Our subsequent experiences have been much more low key and we have built up friendships with many of the girls we share our bed with - which i much prefer. This first experience was perfect though!

7 March 2014

Question time

Taking an idea from Tori's blog (i think blogger has caught my pox/question time) and all the other beautiful bloggers taking her lead (Submissive Little Girl, Big D little s, sirqandme, Toms rose, Searching for Sir, slave to Master, submissive sanctuaryFaerie learns to fly, A new perspective) i want to open March to questions. Questions about anything from vanilla to kink and anything in between.

xx

4 March 2014

the ups and downs

Blogging is a funny creature because depending on when you choose to write alters the character of what you write. This seems no doubt obvious, but is nonetheless something i have thought about over the course of the day. Last night was horrible and i felt so - perhaps deserted is the right word. Blogging helped me to let go of some of the pain ... enough at least to get some sleep.

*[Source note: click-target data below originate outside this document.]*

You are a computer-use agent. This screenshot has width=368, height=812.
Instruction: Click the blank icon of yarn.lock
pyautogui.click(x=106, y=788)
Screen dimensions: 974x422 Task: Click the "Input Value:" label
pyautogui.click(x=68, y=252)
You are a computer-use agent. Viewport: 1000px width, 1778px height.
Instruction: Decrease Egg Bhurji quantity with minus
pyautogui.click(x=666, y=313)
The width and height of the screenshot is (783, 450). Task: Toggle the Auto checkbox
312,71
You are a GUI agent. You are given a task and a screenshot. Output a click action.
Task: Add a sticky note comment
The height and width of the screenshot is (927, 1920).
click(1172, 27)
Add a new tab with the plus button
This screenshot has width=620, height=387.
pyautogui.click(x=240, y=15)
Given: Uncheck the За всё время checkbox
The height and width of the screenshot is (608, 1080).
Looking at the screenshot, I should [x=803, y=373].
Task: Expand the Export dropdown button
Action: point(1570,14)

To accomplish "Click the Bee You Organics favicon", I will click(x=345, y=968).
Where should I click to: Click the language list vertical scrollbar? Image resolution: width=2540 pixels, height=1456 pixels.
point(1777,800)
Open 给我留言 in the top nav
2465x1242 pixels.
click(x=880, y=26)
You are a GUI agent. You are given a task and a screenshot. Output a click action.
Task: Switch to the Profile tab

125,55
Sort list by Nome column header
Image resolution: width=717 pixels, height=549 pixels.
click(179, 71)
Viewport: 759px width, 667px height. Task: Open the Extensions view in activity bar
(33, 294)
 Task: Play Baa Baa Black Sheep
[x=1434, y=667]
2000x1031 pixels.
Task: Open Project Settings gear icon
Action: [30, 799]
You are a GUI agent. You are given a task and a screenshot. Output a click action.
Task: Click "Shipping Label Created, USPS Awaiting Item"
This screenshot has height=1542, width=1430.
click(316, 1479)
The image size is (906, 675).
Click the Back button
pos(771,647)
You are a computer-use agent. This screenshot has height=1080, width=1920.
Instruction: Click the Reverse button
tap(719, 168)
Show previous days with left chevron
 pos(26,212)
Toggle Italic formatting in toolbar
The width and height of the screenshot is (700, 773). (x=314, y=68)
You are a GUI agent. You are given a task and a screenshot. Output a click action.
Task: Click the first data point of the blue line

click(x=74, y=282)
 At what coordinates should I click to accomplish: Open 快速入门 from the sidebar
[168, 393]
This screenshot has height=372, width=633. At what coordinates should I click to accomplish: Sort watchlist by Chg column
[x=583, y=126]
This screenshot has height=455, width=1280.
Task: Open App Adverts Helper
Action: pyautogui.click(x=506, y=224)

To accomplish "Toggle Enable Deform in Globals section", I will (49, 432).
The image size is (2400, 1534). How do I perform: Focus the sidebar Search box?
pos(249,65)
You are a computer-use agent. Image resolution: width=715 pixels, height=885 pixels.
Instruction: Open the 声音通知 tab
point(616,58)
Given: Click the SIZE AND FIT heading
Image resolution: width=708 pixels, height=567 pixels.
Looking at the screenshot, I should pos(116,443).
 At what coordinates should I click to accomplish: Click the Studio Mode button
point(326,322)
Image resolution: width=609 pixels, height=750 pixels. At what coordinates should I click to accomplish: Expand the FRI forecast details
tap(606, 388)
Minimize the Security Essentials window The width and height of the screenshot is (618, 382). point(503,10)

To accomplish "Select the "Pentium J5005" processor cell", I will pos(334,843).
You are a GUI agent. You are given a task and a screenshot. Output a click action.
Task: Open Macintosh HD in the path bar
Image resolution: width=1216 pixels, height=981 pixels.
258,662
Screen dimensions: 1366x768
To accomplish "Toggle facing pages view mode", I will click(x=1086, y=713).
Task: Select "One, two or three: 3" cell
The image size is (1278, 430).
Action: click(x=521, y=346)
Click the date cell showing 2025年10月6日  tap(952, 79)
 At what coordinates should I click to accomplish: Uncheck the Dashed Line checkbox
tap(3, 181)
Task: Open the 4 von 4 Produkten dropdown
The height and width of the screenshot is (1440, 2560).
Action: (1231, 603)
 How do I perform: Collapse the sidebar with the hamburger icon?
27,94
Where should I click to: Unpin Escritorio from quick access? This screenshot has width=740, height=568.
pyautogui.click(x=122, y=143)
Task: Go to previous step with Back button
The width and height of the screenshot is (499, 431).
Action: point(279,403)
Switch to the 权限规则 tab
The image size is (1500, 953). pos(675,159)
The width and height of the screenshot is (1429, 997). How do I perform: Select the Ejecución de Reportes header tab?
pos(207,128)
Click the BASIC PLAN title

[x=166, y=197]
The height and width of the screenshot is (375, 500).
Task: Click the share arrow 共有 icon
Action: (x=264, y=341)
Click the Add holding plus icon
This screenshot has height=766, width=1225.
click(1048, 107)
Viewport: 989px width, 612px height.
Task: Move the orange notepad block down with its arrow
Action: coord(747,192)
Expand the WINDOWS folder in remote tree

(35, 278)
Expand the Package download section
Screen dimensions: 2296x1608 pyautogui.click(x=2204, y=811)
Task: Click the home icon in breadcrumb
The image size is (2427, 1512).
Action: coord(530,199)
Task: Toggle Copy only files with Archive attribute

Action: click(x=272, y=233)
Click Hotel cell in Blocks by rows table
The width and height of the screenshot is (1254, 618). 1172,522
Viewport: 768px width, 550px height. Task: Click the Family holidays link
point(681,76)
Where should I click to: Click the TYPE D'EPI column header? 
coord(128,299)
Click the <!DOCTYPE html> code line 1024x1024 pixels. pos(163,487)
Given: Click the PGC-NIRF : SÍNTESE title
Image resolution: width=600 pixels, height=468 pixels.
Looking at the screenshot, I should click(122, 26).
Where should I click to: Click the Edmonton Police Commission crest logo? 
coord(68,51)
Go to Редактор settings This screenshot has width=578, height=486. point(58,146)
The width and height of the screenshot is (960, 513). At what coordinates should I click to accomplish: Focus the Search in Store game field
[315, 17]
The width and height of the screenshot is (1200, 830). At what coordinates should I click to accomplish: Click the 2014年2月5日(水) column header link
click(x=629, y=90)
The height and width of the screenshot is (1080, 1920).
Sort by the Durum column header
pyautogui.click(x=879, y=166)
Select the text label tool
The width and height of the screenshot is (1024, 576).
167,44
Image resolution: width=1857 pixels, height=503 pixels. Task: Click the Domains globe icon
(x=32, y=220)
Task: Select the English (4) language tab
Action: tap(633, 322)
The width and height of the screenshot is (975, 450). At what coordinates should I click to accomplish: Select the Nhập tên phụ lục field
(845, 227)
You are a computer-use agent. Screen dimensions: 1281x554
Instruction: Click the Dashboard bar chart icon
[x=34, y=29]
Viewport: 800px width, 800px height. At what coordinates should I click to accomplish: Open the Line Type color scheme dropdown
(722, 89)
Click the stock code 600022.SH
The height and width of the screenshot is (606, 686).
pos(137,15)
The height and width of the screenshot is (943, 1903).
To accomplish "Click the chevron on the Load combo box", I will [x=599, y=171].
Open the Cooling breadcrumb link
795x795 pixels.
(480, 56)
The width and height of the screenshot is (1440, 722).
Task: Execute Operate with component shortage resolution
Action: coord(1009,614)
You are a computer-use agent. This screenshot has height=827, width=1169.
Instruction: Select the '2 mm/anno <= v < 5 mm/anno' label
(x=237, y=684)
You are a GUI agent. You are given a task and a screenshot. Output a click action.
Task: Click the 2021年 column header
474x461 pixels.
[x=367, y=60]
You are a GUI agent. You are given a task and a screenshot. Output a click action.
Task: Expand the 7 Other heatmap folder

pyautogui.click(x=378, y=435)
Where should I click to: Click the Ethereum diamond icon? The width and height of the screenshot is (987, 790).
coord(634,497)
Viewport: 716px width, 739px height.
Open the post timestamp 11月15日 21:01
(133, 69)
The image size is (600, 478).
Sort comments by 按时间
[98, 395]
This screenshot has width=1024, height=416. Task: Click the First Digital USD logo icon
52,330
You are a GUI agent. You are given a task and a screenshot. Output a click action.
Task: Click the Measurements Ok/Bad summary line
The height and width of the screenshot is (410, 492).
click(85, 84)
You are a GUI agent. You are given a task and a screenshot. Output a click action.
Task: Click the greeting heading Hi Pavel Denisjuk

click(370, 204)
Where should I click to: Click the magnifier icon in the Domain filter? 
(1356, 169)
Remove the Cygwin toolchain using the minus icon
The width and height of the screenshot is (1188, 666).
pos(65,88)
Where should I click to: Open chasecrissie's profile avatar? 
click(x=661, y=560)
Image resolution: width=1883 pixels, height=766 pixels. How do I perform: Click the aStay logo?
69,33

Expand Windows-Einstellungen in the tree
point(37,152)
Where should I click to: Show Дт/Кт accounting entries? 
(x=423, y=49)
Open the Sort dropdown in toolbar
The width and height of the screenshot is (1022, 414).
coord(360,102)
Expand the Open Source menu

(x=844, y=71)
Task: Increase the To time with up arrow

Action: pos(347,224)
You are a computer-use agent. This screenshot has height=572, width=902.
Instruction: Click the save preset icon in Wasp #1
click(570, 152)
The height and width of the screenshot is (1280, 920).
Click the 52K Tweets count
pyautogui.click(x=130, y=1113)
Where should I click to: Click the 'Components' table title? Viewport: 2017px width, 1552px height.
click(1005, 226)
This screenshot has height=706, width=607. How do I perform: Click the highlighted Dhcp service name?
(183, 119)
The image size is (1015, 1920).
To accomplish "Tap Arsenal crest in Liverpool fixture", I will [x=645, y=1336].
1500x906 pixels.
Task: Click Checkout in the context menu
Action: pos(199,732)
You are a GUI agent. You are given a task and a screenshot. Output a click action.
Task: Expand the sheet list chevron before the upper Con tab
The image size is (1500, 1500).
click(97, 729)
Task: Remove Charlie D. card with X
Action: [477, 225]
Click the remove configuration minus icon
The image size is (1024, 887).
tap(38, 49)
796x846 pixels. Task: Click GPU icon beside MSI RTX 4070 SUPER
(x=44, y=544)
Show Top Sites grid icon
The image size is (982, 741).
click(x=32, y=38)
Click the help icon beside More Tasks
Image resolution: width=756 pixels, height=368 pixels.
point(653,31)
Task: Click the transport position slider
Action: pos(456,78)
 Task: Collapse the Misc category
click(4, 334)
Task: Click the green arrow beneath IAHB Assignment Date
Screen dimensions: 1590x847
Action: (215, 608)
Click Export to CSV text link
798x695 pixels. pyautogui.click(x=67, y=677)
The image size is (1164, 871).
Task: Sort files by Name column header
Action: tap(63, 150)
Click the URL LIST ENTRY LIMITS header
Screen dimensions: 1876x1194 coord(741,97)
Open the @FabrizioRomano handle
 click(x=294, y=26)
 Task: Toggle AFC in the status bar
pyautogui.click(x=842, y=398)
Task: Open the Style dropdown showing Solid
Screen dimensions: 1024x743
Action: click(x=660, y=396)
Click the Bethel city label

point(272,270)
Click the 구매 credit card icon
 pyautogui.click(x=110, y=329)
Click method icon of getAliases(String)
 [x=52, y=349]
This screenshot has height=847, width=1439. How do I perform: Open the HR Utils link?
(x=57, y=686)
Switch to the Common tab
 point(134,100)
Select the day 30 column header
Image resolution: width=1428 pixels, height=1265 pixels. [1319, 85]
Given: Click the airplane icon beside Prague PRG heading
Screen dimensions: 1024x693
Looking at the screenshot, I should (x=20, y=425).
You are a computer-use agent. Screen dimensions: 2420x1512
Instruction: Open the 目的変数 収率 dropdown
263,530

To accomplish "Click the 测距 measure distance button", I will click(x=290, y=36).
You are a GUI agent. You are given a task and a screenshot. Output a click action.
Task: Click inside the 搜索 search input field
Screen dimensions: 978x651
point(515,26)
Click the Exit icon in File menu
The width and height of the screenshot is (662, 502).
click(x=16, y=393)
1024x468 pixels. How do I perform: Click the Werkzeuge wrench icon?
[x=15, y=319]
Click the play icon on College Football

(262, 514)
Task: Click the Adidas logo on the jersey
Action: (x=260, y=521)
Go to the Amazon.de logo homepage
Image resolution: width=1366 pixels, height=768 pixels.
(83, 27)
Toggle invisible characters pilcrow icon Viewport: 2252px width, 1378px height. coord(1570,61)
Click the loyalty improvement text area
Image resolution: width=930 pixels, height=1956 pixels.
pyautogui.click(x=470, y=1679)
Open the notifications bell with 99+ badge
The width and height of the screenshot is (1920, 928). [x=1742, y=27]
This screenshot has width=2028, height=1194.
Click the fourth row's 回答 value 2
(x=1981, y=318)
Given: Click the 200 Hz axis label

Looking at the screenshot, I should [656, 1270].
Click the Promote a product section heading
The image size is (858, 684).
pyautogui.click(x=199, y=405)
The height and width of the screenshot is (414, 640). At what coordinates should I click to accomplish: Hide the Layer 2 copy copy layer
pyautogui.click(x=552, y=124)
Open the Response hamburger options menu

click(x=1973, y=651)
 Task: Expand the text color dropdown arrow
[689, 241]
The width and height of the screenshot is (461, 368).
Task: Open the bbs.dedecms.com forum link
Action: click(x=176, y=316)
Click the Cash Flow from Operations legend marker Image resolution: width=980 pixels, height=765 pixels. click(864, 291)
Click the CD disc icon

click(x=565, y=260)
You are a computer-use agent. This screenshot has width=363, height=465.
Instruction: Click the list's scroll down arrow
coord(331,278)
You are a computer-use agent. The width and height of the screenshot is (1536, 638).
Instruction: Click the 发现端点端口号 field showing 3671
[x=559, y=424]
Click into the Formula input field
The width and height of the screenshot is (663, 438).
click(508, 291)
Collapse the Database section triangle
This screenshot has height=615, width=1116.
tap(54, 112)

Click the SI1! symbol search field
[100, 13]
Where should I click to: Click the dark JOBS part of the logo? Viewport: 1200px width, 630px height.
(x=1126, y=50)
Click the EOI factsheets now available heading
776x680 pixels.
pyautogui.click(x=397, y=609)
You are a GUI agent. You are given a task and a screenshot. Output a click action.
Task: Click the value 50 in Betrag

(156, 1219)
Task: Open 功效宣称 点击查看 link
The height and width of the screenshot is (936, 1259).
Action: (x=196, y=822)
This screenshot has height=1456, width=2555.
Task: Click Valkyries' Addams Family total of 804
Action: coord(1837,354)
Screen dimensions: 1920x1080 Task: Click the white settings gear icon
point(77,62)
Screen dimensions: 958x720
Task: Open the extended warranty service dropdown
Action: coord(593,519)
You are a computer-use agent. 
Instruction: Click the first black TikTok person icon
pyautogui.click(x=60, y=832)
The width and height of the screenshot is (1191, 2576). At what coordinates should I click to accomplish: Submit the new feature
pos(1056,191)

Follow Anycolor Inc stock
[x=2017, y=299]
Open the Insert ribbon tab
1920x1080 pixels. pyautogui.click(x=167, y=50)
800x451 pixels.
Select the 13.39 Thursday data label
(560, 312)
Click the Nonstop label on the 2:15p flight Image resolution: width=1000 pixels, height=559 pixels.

This morning was an entirely different story. i slept through my alarm and so i decided i would just head into university later (classes don't start until 10 anyway). After a shower i went to wake J up and He pulled me back into bed with Him. Lying together, His cock became increasingly engorged so that when i got up to leave He said "do i play by myself or with you?" i asked what He wanted. He said He wanted me to stay and so we made love in the first hour of our morning. It was beautiful and i was so content, elated even that He asked me to stay.

When things feel like they're crumbing it is the small things that count. Being told not to wait shattered my confidence, but making unexpected love in the morning brought back the gentle peace that our relationship craved. i am not sure where we are headed, but things are not all bad.

xx

3 March 2014

Untitled

Tonight J told me not to wait for Him. He said that until we work things out it was better not to. It was the one thing that made me feel connected to Him in the evening - like things might be okay. It seems silly to be so upset by such a small ritual but perhaps it's because it feels like He has put out the last flame. i feel as if we have lost all our foundations and we are left with sparse and craggy rock. Where to from here?